Slowly, Mingyu retraces his steps. “You are welcome,” he says softly, taking a seat in front of Wonwoo. “Is that response correct?”

Wonwoo can’t help but crack a grin, which Mingyu immediately mirrors.

“You’re learning fast.”

“I do my best.”

“I’m glad that those cookbooks aren’t just sitting around and avoiding rent anymore. My parents send me one every Christmas for some reason.”

“Maybe your parents want you to cook?”

“If so, then they’re grossly overestimating the time I have on my hands,” Wonwoo grumbles through a mouthful of rice. “Cooking is right between ‘going to the gym’ and ‘learning to love Investment Management’ on my priorities list. Those items quite low. If it wasn’t clear.”

When Mingyu laughs, Wonwoo realizes that it’s the first time he’s ever heard Mingyu laugh.

The sound is full and oddly boisterous, far too boyish compared to the edged lines and soft features carved onto Mingyu’s face. More than anything, it’s the authenticity that surprises Wonwoo, but he catches himself before any voyeuristic shadows have the pleasure of noticing his interest.

“How is dinner?” Mingyu asks after his last few wheezes.

“Good,” Wonwoo says, nodding, maybe a little light-headed. “It’s all good. Now make yourself useful and grab those flashcards, will you?”

 

 

 

(“A children’s story? Soojin still confuses blue with yellow.”

“It’s for _you_ , you dunce,” Jihoon snaps, more earnest than sharp as his words usually are. “Maybe you’ll learn something.”

The library book is clearly vintage and curling at the edges from age. Wonwoo has read a few of Rumer Godden’s works, but not this one— _The Doll’s House_.)

 

 

 

It takes two weeks of keeping Mingyu a secret from the rest of the world before Wonwoo cracks from the guilt of putting something (someone?) under house arrest despite Mingyu having done nothing to deserve it.

Wonwoo supposes he hasn’t done anything justifiably terrible to feel so guilty, either, but he’s also done an incredible _nothing_ to fix The Situation. A little guilt isn’t unwarranted.

“Wow, so this is, as you call it,” Mingyu pauses for amazement, “a mall?”

“You bet.” Wonwoo adjusts the hood of Soojin’s stroller, trying his best to distract himself from the stares. “It’s got food, clothes, every other arbitrary and potentially frivolous thing you could possibly want within crawling distance of each other.”

“Crawling?”

Wonwoo nods solemnly. That was a bad Friday night.

“First, we’re going to get you some new clothes,” Wonwoo says. “You’re too…long to fit in mine.”

“But I like your clothes.” Mingyu’s earnest tone is disconcerting. “No matter how many times I clean them, they always smell like you!
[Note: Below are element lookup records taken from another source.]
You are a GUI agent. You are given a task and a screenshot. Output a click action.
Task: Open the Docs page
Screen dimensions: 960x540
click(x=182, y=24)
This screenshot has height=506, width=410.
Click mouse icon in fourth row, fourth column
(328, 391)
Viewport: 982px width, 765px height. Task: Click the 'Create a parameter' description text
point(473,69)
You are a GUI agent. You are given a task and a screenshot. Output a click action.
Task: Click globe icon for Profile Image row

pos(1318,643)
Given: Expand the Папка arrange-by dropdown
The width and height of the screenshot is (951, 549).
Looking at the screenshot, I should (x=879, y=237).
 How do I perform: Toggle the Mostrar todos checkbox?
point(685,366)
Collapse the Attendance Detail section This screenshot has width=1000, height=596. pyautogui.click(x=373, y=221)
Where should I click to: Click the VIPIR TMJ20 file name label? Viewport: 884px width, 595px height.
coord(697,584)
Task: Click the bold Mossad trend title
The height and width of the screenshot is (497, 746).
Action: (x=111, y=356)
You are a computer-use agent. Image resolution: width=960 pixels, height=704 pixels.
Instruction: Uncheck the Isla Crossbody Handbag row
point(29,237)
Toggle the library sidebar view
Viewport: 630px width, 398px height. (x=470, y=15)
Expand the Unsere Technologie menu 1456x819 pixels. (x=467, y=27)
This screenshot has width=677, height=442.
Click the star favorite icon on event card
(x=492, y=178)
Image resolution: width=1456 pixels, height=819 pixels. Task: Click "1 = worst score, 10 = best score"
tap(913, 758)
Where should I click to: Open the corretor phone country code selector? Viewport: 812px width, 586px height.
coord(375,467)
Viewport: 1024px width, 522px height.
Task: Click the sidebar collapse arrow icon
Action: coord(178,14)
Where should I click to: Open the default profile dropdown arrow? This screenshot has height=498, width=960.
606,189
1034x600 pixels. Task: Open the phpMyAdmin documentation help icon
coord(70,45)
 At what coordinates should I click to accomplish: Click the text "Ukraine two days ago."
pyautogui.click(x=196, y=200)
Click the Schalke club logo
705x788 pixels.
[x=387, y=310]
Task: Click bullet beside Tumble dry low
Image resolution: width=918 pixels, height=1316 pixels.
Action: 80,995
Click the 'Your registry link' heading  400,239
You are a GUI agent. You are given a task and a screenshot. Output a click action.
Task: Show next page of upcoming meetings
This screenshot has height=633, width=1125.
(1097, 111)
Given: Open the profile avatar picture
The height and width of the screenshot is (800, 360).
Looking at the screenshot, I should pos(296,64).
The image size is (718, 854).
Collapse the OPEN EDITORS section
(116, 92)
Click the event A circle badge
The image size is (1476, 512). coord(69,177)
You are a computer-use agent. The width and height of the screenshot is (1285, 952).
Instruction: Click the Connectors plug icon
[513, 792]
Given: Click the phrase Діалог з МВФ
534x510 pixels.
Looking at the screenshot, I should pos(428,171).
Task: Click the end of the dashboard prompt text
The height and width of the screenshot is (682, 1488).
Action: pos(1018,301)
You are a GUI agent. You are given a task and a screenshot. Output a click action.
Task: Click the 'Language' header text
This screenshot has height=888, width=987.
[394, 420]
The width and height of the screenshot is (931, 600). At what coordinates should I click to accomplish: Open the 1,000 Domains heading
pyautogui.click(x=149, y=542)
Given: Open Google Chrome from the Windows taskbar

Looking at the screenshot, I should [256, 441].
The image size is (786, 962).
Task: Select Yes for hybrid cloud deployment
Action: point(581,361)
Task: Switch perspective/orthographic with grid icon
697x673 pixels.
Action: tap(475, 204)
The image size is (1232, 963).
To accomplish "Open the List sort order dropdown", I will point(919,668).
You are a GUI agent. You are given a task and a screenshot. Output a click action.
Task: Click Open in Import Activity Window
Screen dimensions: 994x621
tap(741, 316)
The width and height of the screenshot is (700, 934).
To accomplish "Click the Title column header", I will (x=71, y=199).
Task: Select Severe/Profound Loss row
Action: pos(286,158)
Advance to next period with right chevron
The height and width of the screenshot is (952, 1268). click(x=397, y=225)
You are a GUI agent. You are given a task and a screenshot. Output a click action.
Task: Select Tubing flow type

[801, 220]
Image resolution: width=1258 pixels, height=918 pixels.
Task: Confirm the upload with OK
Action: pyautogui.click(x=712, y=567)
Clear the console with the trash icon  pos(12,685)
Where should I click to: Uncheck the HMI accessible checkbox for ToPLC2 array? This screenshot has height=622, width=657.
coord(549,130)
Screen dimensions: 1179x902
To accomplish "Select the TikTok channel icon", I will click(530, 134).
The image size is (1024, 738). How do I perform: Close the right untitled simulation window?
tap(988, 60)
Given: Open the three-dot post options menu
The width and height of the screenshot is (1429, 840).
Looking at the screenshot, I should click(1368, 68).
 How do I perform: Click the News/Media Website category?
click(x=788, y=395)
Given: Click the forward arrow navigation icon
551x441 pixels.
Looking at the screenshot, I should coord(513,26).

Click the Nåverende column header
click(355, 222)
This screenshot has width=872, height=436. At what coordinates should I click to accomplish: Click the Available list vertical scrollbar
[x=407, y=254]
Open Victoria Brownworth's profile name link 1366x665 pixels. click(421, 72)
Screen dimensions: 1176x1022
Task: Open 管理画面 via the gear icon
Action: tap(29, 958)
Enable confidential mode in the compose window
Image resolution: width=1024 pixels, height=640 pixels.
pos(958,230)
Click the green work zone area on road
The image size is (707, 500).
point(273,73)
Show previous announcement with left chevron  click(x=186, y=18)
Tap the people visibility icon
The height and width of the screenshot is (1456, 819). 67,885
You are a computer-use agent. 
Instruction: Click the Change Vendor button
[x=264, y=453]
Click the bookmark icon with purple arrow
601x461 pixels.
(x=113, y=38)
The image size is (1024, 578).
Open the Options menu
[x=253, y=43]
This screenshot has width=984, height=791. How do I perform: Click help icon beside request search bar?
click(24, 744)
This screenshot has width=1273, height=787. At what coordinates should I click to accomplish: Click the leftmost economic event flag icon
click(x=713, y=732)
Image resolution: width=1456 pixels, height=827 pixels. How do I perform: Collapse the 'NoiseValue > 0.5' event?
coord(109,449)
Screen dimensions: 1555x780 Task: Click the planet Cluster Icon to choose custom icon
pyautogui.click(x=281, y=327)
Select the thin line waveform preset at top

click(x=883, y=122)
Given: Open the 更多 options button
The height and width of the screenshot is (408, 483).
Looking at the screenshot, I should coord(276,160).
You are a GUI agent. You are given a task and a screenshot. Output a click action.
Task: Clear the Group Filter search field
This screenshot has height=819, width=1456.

And you smell nice.”

Was Wonwoo’s mouth always this dry? “There’s a sale at Uniqlo,” he manages. “Just follow me and try to keep your mouth shut.”

Verbally-enforced muteness, Wonwoo should’ve expected, ends up having zero influence on curious, sparkly, princely gazes, which Mingyu is absolutely overflowing with today. What a tool. Literally. He’s like a magnet specifically made for attracting the interest of others with a pulling strength that could produce its own tides.

“They’ve got a kid. Are they a couple?”

“Pst, look over there. That tan guy is crazy handsome.”

“Shit, those looks are  _unreal_.”

“Is he an idol?”

Before the attention and unsolicited stares strangle Wonwoo to death, a hand on his shoulder startles out a sharp inhale. He didn’t know he was holding his breath at all.

“Wonwoo?” Mingyu says only loud enough for two people to hear. “Maybe we should go home. I can draw you a bath? Or I can cook you something.”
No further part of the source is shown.